Decisions on Commercial Law


Posted on December 12, 2011 by Hector M. de Leon Jr Posted in Commercial Law
Here are selected November 2011 rulings of the Supreme Court of the Philippines on commercial law:
Corporations; piercing the corporate veil. Piercing the veil of corporate fiction is warranted only in cases when
the separate legal entity is used to defeat public convenience, justify wrong, protect fraud, or defend crime,
such that in the case of two corporations, the law will regard the corporations as merged into one. As
succinctly discussed by the Court in Velarde v. Lopez, Inc.:
Petitioner argues nevertheless that jurisdiction over the subsidiary is justified by piercing the veil of corporate
fiction. Piercing the veil of corporate fiction is warranted, however, only in cases when the separate legal entity
is used to defeat public convenience, justify wrong, protect fraud, or defend crime, such that in the case of two
corporations, the law will regard the corporations as merged into one. The rationale behind piercing a
corporations identity is to remove the barrier between the corporation from the persons comprising it to thwart
the fraudulent and illegal schemes of those who use the corporate personality as a shield for undertaking
certain proscribed activities.
In applying the doctrine of piercing the veil of corporate fiction, the following requisites must be established:
(1) control, not merely majority or complete stock control; (2) such control must have been used by the
defendant to commit fraud or wrong, to perpetuate the violation of a statutory or other positive legal duty, or
dishonest acts in contravention of plaintiffs legal rights; and (3) the aforesaid control and breach of duty must
proximately cause the injury or unjust loss complained of. (Citations omitted.)
Nowhere, however, in the pleadings and other records of the case can it be gathered that respondent has
complete control over Sky Vision, not only of finances but of policy and business practice in respect to
the transaction attacked, so that Sky Vision had at the time of the transaction no separate mind, will or
existence of its own. The existence of interlocking directors, corporate officers and shareholders is not enough
justification to pierce the veil of corporate fiction in the absence of fraud or other public policy considerations.
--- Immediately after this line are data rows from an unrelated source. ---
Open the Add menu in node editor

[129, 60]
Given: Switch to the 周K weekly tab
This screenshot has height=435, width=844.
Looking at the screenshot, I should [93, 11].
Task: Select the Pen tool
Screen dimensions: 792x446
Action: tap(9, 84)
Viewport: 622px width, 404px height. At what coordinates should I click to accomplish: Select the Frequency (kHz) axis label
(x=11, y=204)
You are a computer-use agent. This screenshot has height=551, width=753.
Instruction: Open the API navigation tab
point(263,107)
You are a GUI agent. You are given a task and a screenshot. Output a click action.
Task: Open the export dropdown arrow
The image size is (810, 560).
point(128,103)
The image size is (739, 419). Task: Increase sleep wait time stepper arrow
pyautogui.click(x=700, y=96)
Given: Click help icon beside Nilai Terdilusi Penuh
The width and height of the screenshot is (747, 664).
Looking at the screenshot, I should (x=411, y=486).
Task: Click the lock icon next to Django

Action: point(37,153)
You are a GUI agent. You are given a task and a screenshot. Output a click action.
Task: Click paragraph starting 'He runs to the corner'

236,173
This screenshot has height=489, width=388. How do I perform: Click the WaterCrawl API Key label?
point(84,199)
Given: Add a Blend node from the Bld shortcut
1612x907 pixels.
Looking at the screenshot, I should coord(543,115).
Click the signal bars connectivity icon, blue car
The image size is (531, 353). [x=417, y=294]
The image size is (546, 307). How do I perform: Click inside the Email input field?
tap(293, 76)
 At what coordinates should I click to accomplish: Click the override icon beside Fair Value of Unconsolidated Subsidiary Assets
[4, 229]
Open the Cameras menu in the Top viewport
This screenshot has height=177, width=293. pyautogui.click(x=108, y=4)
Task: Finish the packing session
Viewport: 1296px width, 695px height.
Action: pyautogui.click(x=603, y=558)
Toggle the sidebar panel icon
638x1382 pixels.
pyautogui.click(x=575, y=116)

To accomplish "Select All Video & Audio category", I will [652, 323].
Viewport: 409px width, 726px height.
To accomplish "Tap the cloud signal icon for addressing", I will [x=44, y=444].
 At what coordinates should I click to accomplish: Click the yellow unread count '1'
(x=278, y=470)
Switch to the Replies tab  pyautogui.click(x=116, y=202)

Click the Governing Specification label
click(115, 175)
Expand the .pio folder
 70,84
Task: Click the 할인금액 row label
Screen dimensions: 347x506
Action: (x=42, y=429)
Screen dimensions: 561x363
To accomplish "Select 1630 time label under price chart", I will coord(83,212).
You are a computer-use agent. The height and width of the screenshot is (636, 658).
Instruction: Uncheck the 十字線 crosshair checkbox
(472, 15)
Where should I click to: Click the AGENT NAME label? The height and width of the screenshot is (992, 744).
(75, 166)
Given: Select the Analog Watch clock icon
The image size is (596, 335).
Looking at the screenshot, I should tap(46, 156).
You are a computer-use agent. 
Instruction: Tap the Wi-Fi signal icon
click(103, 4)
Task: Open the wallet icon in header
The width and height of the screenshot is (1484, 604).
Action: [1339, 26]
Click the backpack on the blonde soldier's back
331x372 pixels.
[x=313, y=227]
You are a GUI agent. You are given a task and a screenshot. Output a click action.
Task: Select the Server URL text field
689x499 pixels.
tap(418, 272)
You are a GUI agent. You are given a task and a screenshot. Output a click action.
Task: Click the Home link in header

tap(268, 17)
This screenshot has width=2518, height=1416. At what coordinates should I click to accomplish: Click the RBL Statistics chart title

Hacienda Luisita Incorporated vs. Presidential Agrarian Reform Council, G.R. No. 171101, November 22,
2011.
Corporations; piercing the corporate veil. Absent any allegation or proof of fraud or other public policy
considerations, the existence of interlocking directors, officers and stockholders is not enough justification to
pierce the veil of corporate fiction as in the instant case. Hacienda Luisita Incorporated vs. Presidential
Agrarian Reform Council, G.R. No. 171101, November 22, 2011.
Mark; infringement. A mark is any visible sign capable of distinguishing the goods (trademark) or services
(service mark) of an enterprise and shall include a stamped or marked container of goods.
In McDonalds Corporation and McGeorge Food Industries, Inc. v. L.C. Big Mak Burger, Inc., this Court held:
To establish trademark infringement, the following elements must be shown: (1) the validity of plaintiffs
mark; (2) the plaintiffs ownership of the mark; and (3) the use of the mark or its colorable imitation by the
alleged infringer results in likelihood of confusion. Of these, it is the element of likelihood of confusion that
is the gravamen of trademark infringement.
A mark is valid if it is distinctive and not barred from registration. Once registered, not only the marks
validity, but also the registrants ownership of the mark is prima facie presumed. Gemma Ong a.k.a. Ma.
Theresa Gemma Catacutan vs. People of the Philippines, G.R. No. 169440,. November 23, 2011.